Note that if this process is something that will need to be done more often, you will need to consider further safety checks (like handling empty data, making sure the loop doesn't try to execute infinitely many times, etc).
Hi Pradeep,
If the dat is in database, create a scheduled process to write to database. Schedule the process in non business hours.
For further details Transferring/Processing Large Data Sets (ETL)
Thank you Dude for you reply.
i will read say 10 characters from each row and map it to particular column in cdt. Similarly i will read particular place characters using mid function for remaining columns and will map it to CDT.And then have to write the data to DB in batches without affecting performance.
For your purposes it might be best to batch rows of your raw TEXT and pass into a subprocess (for example) where the parsing occurs, row-by-row, just before the DB write occurs. In the parent process you would store a separate PV, integer type, to reflect for example which row will be the next starting point (so if you've parsed rows 1 - 10, your marker PV would store a value of "11" to indicate that the next loop will start at row 11).

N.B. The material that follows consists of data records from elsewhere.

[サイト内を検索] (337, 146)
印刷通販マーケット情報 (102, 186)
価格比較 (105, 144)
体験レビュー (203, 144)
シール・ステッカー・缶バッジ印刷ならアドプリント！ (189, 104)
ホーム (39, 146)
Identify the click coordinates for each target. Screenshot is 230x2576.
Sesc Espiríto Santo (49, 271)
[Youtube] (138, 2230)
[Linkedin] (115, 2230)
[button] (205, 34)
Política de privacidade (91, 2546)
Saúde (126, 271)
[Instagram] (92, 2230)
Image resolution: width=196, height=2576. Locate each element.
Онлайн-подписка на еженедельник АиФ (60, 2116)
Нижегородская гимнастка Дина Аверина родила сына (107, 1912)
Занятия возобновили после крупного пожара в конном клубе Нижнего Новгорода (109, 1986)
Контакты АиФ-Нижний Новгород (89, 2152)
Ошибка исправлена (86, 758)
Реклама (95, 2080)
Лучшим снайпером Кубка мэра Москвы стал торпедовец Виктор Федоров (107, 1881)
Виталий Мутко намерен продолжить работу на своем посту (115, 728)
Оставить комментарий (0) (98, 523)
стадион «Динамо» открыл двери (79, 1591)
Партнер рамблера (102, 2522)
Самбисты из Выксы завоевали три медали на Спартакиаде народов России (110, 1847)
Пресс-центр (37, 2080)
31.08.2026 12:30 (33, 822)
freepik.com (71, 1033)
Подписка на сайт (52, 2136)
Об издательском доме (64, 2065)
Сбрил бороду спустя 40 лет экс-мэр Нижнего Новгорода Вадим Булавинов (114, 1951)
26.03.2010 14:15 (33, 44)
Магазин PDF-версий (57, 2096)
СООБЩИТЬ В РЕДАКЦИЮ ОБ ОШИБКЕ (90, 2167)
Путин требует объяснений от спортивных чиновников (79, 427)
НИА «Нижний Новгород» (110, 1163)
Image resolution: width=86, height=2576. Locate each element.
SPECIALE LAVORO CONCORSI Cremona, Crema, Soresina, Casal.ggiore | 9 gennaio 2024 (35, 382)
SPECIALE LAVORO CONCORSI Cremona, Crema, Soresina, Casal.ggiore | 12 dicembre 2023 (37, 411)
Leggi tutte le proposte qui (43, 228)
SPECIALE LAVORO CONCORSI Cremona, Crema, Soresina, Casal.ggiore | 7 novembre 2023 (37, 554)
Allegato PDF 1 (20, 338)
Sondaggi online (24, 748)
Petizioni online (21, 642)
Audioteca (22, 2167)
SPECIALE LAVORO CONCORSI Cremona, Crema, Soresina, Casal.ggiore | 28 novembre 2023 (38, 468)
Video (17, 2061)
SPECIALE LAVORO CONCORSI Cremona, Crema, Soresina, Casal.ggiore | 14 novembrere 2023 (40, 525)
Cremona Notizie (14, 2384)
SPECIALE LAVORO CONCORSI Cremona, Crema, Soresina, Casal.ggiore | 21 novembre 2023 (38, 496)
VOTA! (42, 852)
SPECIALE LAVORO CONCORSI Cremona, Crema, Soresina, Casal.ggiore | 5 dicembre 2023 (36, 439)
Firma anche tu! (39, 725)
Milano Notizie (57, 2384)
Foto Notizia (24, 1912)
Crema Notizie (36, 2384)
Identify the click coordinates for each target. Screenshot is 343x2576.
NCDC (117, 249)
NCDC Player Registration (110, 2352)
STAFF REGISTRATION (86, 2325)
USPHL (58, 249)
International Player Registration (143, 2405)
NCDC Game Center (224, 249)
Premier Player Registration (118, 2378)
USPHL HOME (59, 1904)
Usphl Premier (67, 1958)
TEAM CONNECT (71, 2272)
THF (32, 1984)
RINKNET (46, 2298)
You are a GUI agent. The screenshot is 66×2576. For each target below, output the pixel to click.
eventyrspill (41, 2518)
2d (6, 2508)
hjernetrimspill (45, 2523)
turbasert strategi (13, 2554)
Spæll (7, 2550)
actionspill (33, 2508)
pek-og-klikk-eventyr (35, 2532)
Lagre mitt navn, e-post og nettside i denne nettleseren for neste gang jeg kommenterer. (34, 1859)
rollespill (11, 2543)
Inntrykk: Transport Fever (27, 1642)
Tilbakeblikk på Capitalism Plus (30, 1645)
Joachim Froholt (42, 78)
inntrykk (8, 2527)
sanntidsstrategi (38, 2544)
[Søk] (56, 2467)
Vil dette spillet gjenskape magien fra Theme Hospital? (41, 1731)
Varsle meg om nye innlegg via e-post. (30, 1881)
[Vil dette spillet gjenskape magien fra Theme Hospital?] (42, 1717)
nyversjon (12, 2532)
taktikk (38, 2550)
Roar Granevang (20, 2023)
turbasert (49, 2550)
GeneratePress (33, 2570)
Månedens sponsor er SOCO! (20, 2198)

As with most things, I suspect you write your parser in an Expression Rule and call this expression rule from a script task in your process model. This will allow you to paste in small chunks of your raw text format, run the rule many times and see that it returns the exact output you're wanting. I encourage you to look into the extract() function, as well as the utilities available within the Regex Functions plug-in, in case either of those would make parsing easier.